Вот таким образом. А в других местах ковроплеты выскребают из горшков последние остатки шмира. По всей степи, у каждого пресноводного пруда, на каждой прибрежной отмели, на каждом холме, где вумпы пасутся вокруг кочевого лагеря, ковроплеты поют одну и ту же песню — песню, полную скорби».

Немного помолчав, Монкриф спросил: «Разве нельзя как-нибудь изменить существующую систему, чтобы регулярно снабжать кейзиком несчастных, чьи горшки опустели?»

Освиг не проявил сочувствия: «Тридцать два баллона кейзика позволяют приготовить требуемое количество шмира, не больше и не меньше. Такова основа упорядоченного распределения кейзика».

«Ага! — воскликнул шарлатан; глаза его загорелись энтузиазмом. — Я нашел решение упомянутой вами проблемы!»

Освиг терпеливо вздохнул: «Очень хорошо! Будьте добры, разъясните сущность своей блестящей идеи».

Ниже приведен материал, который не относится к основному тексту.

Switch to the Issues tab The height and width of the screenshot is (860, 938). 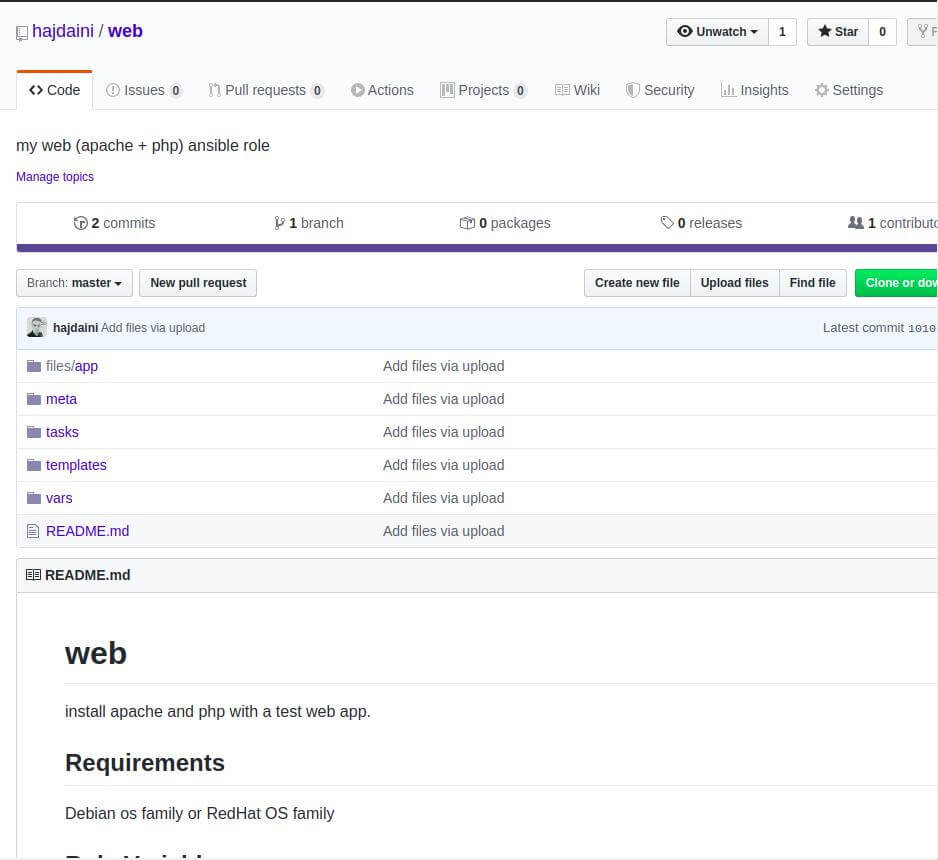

«С удовольствием! Достаточно поставлять в Какс в два раза больше ковров, чем сейчас, а из Какса будут поставлять в два раза больше кейзика. Кейзик нужно разгружать в месте, надежно защищенном от лалланкаров — таково важнейшее условие. После этого кейзик будет распределяться с благородной щедростью, и песни ковроплетов повеселеют».

Монкриф отступил на шаг, с улыбкой ожидая аплодисментов.

«Поразительное предложение! — признал начальник космопорта. — Особенно с учетом его подразумеваемых предпосылок».

«Даже так? — улыбка сползла с лица Монкрифа, он приподнял бровь. — Почему вы так думаете?»

«Ваш план подразумевает, что рыцари степей — одичавшие болваны, — ответил Освиг. — И только совет инопланетного благодетеля может спасти их цивилизацию от неминуемой гибели».

«Хм! — Монкриф прокашлялся. — Должен признаться, от меня ускользает смысл ваших замечаний».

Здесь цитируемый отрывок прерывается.